MADRID - Two Turkish immigrants who were reduced to begging on the streets after being released from prison are pleading with authorities to send them back to jail, judicial sources said Wednesday.

Sahin Eren and Erden Vardar were arrested in July, 2006 in southern Spain in possession of 11 kilogrammes (24 pounds) of heroin.

But confusion over their date of arrest forced a judge to release them in July as the two-year legal period of preventive detention had passed.

Since then, the two men have begged on the streets of Madrid, where they sleep in a Red Cross hostel.

They have pleaded with the judge to send them back to prison rather than face the streets again, a request he denied as they have not been convicted and sentenced.

NEW YORK - A REVISED $700 BILLION U. S. financial bailout plan is significantly more likely to pass Congress, the House said Wednesday, as European leaders scrambled to agree on their own bank rescue package.

The Senate geared up to vote on the bill after 7:30 p.m. The House, which rejected the original plan on Monday, was likely to vote on Friday, a senior aide said.

House spokesman Tony Fratto said the new bill was significantly more likely to pass after revisions, including one that would raise the cap on individual bank deposits guaranteed by the government to $250,000 from $100,000.

A source at a European government, speaking anonymously, said France plans to propose a $300 billion plan to bail out European banks on Saturday. French Economy Minister Christine Lagarde denied the report.

JODHPUR, India - The death toll from a deadly stampede at a Hindu temple in the northern Indian state of Rajasthan has risen to 224, police said late Wednesday.

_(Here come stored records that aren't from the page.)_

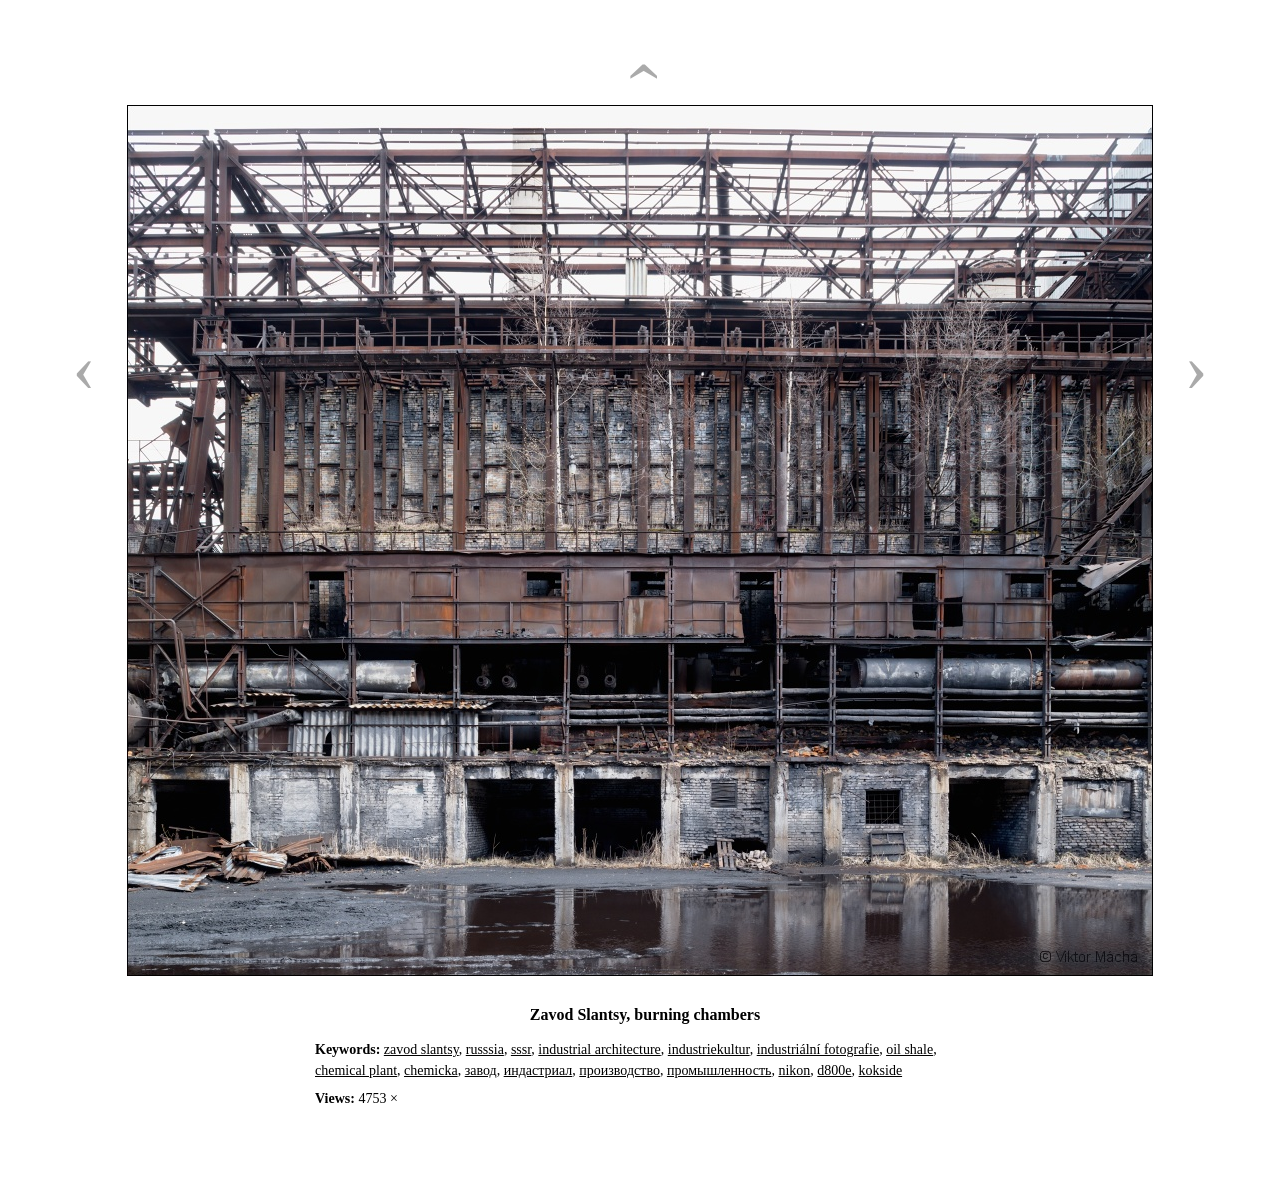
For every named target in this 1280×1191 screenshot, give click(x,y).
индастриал (538, 1070)
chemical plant (356, 1070)
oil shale (909, 1049)
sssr (521, 1049)
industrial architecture (599, 1049)
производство (619, 1070)
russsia (485, 1049)
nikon (794, 1070)
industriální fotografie (818, 1049)
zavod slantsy (421, 1049)
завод (481, 1070)
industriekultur (709, 1049)
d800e (834, 1070)
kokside (881, 1070)
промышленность (719, 1070)
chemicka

The toll was higher than an estimate given earlier in the day, and Inspector-General Rajiv Dasot said police had received more reports from bereaved families.

"People and relatives are now reporting back with the deaths of relatives and we now know 224 is the number of those killed," Dasot said in Jodhpur, where the stampede took place early Tuesday.

The disaster occurred when more than 25,000 worshippers rushed to reach the hill-top shrine to Hindu warrior goddess Chamunda in Jodhpur's 15th-century Chamunda Devi temple.

At least 35 more people were hospitalised after the disaster, which came at the start of Navaratri, a nine-day Hindu festival which is one of the most important in the Hindu calendar and when crowds are particularly large. The temple reopened on Wednesday.